Objective
Pull out the material below, unchanged, from its first line through the line containing "Switch to the Following", including both of those lines.
— START —
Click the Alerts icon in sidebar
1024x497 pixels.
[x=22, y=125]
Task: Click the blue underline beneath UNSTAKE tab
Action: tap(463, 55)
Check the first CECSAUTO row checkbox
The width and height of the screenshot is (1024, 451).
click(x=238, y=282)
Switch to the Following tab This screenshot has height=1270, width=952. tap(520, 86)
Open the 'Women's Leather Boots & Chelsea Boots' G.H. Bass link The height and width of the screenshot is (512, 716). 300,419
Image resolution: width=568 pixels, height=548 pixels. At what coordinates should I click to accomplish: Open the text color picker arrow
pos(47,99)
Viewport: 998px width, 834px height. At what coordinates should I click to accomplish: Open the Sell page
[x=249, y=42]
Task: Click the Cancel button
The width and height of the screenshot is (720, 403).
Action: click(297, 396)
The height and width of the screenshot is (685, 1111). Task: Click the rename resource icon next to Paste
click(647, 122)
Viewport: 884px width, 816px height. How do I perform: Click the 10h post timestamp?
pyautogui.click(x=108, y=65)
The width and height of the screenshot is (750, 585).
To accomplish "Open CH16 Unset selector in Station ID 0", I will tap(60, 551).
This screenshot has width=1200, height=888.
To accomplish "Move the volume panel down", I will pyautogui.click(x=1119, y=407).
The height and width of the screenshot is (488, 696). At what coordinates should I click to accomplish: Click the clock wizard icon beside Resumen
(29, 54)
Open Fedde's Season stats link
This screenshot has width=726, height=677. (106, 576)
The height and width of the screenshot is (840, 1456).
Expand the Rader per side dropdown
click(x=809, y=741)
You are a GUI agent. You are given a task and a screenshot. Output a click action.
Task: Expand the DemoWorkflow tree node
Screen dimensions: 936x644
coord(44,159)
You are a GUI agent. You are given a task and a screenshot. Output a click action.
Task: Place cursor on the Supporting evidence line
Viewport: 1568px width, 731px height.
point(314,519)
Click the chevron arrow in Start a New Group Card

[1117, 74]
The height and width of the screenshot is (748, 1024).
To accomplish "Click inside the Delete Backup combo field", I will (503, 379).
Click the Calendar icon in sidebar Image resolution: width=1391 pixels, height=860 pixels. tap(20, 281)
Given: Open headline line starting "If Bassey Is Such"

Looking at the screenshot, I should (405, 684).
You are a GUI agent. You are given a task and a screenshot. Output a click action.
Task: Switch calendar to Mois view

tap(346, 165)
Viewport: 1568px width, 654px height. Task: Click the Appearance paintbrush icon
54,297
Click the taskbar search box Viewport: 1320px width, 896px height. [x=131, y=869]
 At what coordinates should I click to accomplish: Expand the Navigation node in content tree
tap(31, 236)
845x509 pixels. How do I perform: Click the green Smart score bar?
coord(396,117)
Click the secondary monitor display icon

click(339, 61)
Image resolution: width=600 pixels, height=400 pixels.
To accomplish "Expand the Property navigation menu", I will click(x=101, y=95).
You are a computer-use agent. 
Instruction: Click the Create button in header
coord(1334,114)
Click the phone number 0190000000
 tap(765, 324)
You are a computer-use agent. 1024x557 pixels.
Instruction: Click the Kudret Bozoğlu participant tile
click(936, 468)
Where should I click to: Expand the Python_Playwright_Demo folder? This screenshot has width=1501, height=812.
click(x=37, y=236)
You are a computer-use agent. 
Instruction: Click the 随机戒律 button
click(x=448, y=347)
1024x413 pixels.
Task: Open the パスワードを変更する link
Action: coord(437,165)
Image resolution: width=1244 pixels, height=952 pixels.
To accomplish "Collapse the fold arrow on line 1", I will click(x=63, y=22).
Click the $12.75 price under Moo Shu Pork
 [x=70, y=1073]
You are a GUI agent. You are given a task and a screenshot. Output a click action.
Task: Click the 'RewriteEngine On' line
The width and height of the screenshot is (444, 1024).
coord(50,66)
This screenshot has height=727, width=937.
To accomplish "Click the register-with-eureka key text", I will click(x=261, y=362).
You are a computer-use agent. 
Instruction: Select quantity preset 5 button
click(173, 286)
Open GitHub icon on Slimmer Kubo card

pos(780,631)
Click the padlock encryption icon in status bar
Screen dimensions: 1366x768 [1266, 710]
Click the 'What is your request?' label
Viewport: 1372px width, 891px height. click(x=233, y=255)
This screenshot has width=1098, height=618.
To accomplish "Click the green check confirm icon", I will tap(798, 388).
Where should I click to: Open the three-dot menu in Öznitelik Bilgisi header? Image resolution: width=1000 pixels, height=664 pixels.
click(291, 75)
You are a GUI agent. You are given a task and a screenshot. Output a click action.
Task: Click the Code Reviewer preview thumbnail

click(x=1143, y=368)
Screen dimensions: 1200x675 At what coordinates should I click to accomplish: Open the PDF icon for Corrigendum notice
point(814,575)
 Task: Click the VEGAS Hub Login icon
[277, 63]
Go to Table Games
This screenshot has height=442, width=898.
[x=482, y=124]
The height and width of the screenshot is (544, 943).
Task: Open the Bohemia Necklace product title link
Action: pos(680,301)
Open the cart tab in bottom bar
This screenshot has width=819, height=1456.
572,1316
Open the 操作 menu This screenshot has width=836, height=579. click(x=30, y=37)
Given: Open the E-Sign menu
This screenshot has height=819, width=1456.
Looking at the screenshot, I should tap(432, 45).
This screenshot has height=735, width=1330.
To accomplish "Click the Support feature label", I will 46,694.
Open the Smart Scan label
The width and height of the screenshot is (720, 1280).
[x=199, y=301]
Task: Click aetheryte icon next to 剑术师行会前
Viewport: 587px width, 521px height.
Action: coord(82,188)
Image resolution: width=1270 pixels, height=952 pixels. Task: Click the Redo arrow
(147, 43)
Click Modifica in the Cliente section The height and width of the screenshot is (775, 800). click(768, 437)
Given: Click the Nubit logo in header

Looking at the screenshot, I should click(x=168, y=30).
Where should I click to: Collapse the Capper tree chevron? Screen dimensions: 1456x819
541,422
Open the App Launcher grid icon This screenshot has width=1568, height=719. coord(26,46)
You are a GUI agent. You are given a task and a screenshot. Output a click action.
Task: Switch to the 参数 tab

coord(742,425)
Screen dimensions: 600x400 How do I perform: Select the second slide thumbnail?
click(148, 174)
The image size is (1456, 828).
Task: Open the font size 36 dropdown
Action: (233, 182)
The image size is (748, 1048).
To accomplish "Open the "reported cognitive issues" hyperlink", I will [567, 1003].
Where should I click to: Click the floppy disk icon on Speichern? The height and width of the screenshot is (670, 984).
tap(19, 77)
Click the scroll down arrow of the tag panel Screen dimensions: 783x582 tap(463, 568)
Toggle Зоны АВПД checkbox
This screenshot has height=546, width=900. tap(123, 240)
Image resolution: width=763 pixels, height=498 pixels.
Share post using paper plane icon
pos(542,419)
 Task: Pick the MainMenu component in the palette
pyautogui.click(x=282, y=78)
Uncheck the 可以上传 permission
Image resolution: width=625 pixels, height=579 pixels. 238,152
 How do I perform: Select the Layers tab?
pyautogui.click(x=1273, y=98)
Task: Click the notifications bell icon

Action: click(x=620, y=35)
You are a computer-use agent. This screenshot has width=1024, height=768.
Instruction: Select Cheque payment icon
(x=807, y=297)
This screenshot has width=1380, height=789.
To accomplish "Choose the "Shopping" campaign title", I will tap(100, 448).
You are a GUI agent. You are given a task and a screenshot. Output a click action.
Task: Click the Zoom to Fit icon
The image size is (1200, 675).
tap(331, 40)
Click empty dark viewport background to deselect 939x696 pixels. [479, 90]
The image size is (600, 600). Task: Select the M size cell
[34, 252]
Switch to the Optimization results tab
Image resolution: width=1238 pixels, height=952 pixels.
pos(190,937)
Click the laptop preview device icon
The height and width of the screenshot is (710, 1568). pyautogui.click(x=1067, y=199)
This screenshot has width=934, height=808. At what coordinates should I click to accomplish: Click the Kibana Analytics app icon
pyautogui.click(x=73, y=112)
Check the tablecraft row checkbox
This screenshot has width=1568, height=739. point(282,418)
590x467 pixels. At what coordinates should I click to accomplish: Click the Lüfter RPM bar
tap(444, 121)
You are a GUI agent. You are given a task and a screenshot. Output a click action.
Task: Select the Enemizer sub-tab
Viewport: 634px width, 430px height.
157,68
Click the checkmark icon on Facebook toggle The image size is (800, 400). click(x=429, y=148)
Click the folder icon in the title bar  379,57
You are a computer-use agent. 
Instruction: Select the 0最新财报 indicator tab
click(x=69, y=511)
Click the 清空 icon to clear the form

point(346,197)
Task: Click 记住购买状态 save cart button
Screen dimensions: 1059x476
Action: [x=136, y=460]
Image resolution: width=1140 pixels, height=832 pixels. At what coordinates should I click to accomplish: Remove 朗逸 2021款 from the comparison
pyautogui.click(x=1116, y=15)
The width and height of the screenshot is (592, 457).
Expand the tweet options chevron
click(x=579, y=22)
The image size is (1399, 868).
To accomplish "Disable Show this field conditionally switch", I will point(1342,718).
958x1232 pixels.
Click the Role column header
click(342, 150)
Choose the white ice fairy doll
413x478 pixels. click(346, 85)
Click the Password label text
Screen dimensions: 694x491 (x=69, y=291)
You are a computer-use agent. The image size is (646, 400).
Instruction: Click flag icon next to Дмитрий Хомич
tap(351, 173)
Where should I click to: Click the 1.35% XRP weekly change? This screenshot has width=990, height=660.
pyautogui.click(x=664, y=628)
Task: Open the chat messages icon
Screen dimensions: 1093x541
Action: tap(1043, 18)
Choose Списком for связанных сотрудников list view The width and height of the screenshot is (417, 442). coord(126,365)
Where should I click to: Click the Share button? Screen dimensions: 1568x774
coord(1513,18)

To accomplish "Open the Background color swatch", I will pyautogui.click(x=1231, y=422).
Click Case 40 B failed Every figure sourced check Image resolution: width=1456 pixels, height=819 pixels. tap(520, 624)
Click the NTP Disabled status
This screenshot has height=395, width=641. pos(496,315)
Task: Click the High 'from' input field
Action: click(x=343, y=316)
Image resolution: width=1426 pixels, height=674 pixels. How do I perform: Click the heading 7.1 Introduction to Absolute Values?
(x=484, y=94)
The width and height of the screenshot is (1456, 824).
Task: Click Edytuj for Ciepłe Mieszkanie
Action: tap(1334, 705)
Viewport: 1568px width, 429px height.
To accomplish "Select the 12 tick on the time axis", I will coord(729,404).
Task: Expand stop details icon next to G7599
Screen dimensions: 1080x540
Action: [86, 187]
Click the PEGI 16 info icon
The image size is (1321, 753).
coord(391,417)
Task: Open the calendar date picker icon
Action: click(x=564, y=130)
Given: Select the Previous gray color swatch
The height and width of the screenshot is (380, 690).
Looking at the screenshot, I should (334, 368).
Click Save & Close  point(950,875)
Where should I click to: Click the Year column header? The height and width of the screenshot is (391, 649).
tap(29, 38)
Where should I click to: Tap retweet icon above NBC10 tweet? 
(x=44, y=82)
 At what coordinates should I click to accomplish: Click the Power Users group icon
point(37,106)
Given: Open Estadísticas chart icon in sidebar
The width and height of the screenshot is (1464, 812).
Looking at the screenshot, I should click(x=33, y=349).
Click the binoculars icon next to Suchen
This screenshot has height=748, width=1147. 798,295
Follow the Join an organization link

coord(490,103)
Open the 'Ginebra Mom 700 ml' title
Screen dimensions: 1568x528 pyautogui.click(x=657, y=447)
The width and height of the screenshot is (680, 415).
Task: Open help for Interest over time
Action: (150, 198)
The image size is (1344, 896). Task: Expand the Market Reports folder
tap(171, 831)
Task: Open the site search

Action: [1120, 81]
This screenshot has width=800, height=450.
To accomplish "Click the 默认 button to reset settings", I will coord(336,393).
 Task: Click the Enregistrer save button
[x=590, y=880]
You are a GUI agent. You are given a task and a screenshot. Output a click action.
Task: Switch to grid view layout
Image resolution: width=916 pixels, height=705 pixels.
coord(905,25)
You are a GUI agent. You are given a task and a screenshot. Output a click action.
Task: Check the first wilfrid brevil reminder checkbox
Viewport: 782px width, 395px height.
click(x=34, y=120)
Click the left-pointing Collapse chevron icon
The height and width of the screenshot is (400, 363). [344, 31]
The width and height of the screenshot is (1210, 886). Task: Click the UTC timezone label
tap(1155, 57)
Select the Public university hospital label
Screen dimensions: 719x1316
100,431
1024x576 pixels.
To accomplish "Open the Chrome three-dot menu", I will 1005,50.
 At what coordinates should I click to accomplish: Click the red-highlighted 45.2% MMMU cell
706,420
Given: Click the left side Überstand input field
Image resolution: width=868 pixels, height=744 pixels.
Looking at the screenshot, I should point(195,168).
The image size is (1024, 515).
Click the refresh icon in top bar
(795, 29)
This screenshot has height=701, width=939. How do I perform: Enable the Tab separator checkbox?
— END —
Answer for this exercise
Click the Alerts icon in sidebar
1024x497 pixels.
[x=22, y=125]
Task: Click the blue underline beneath UNSTAKE tab
Action: tap(463, 55)
Check the first CECSAUTO row checkbox
The width and height of the screenshot is (1024, 451).
click(x=238, y=282)
Switch to the Following tab This screenshot has height=1270, width=952. tap(520, 86)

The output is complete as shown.